The mega producers behind the biggest non-Marvel Marvel movies have been getting asked the same question an awful lot lately: What would it take for the non-Marvel Marvel movie characters to appear in a Marvel Marvel movie in a marvelous crossover of marvel proportions?
The producers in question, of course, are Simon Kinberg- who's pulling the strings for the X-Men and The Fantastic Four over at Fox- and Avi Arad- the man behind Sony's Spider-Man empire. The two men give wildly different answers, though, and their words provide some insight into what the studios may, or may not, have in mind for the future.
In Kinberg's case, he's all about it:
"Listen, I would love it. The dream to me - I almost feel like Martin Luther King or somebody. I see a world where everyone is joined together. The dream is, obviously, one day to do a Marvel movie that is with all the Marvel characters or at least a universe where they can dive in and out of one another's films. Because that's the way the comics were created, I think that's the way the movies should actually be. For a series of business reasons, they aren't. That's not for narrative or creative reasons. The dream is that we could cross-pollenate and everyone would be building off the momentum of each other, which is what actually happens. We're not in competition with each other. We actually can be helping the cause for all these different movies. It's been shown that audiences have enough of a palate for them. We will have, within the span of a month and a half, Captain America 2, Spider-Man 2 and Days of Future Past. They'll probably be three of the top five or six most successful [movies of the year]. It'd be cool if, yeah, one day we could do that. Maybe it starts with us and Spider-Man. Maybe it goes into sort of a TV show something at some point where the stakes are slightly lower. Then, eventually, you could build toward a shared movie."

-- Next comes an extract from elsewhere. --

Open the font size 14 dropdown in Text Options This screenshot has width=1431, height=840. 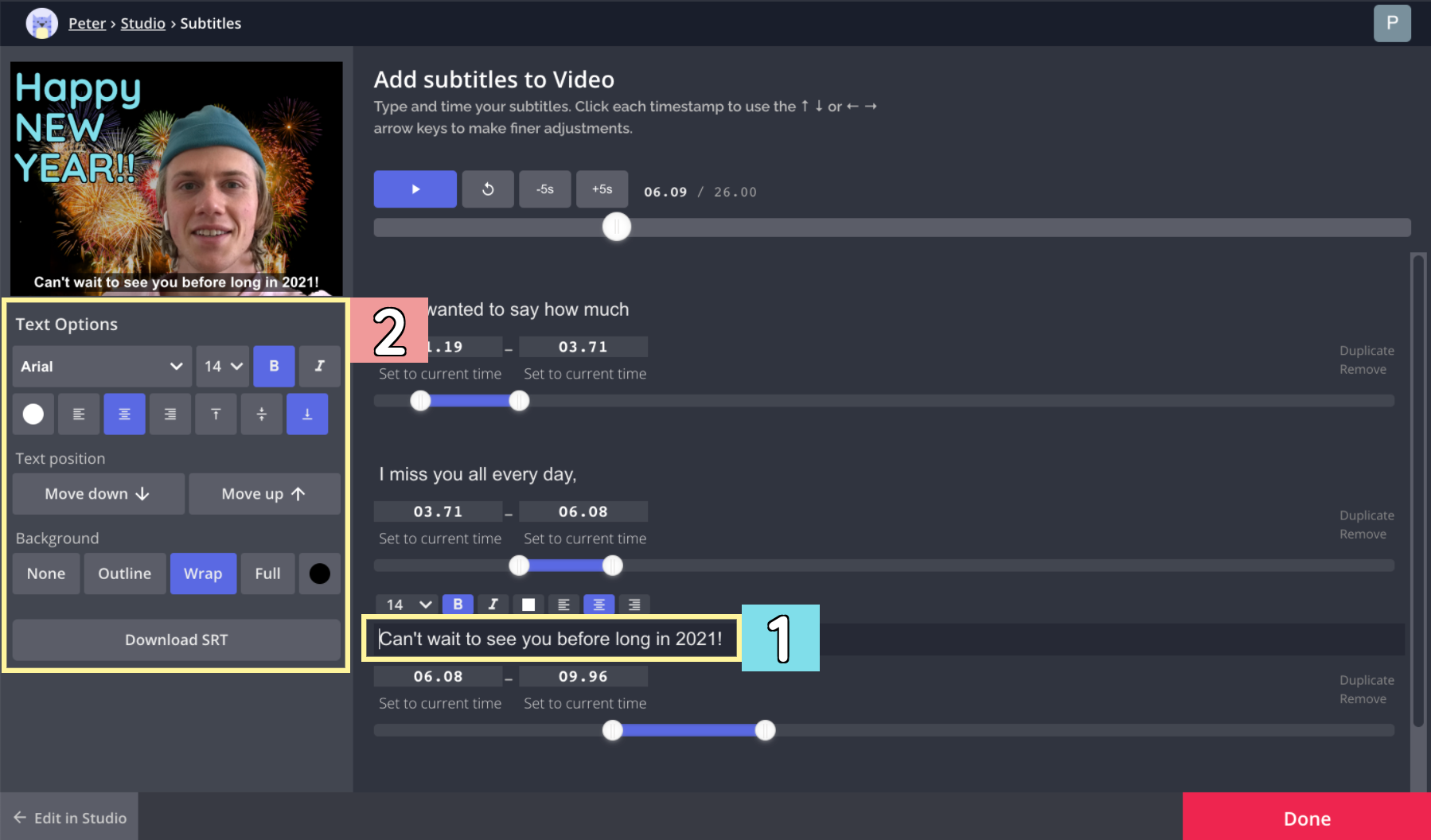tap(222, 366)
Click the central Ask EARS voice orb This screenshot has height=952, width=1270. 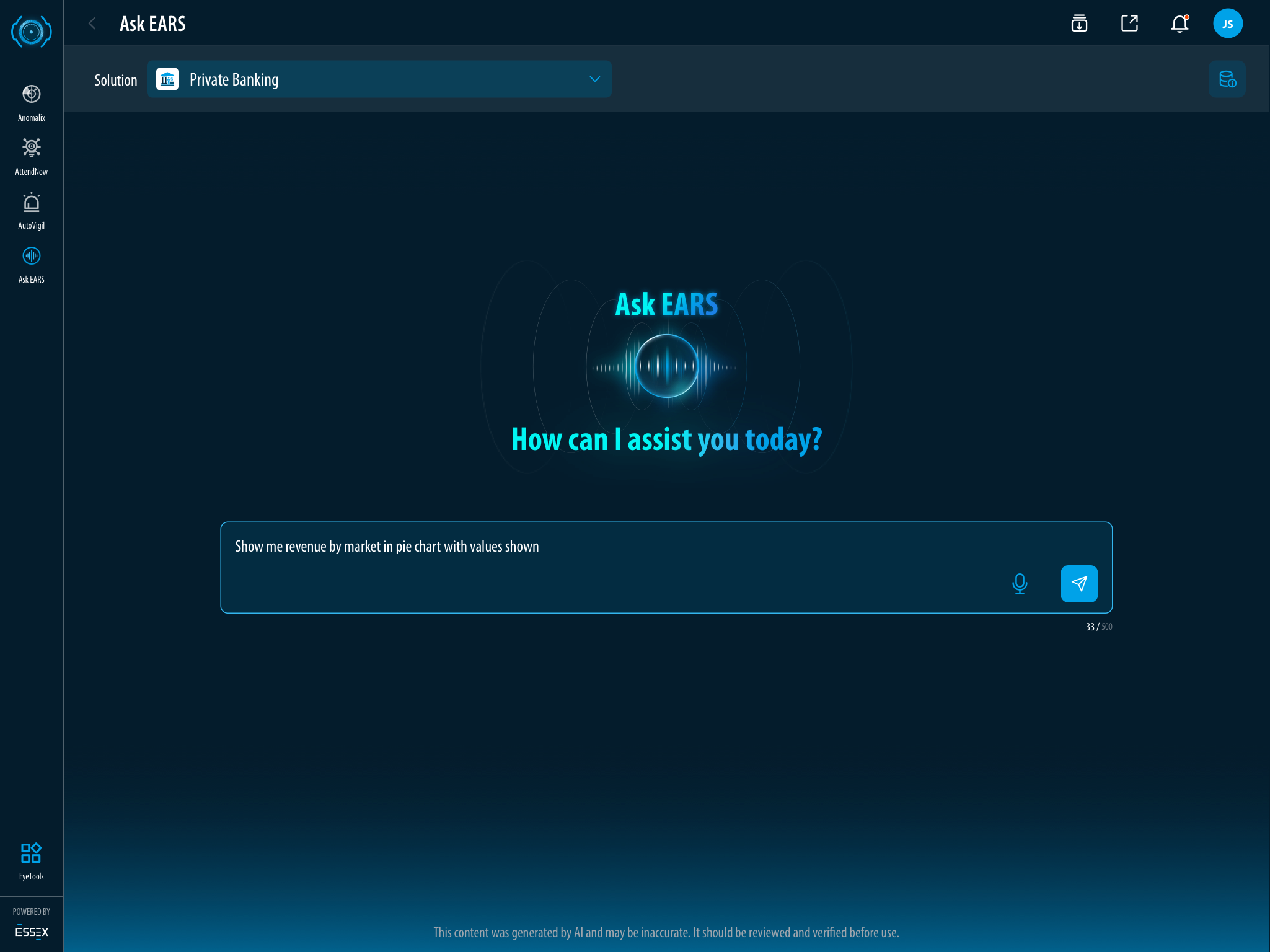[666, 366]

Of course, when he references "us and Spider-Man" he's referring to that little tie-in at the end of The Amazing Spider-Man 2 that is intended to help promote Days of Future Past without their being a direct link between the two universes. Overall, in a chat with Coming Soon, Kinberg gives the impression that he thinks modern audiences are sophisticated enough to handle, and understand, a crossover down the line. While he feels that casual audiences may not understand the nuances of different studios only having the rights to certain characters and all that red tape, he's of the mind that a well-crafted crossover would go over very well with audiences both casual and hardcore.
Arad, on the other hand, isn't quite so high on the idea. See, he's of the mind that there's so many stories to tell, so many layers and levels to explore within Spidey's literary history, that a crossover is unnecessary. That's not all, he seems to think of something like that as more of a desperate stunt. Arad feels like a crossover means you're throwing in the towel, waving the white flag, and saying, "We no longer know what to do with these characters so here's a Hail Mary!" But don't just take it from me. Here are Arad's thoughts on matter, according to his co-producer Matt Tolmach:
"You know Avi always refers to that question as a stunt. If you were to do that, you know, Spider-Man in the Avengers is a stunt. And I get why everybody – you know, fans and audience members and movie goers – I understand it.
When you think about the Sinister Six and you think about Venom and you think about Carnage and you think Spider-Man in whatever way you want in association with those movies, they feel like they're built for Spider-Man. Like that's where his story needs to go and wants to go and it has to be about more than a stunt.
Stunts can be cool but it's also a business, and so the other side of the answer is they're owned by different companies. And there's a ton left in Sony's world; there's a lot of business left because there's a lot of story left. So for them to want to take this character and put it with Marvel and Disney is a huge undertaking and probably, as Avi's saying, isn't necessary until you feel like, 'Wow, we're sort of out of ideas. What should we do?' And we're far from out of ideas."
So there you have it. Now you know how to of the three Marvel entities in Hollywood view the prospect of team-ups, crossovers, and merging cinematic universes. What do you think? Who do you agree more with? Are you more in favor of a merger of the current franchises, or would you rather see certain ones close up shop and get completely rebooted by Marvel? Sound off, True Believers!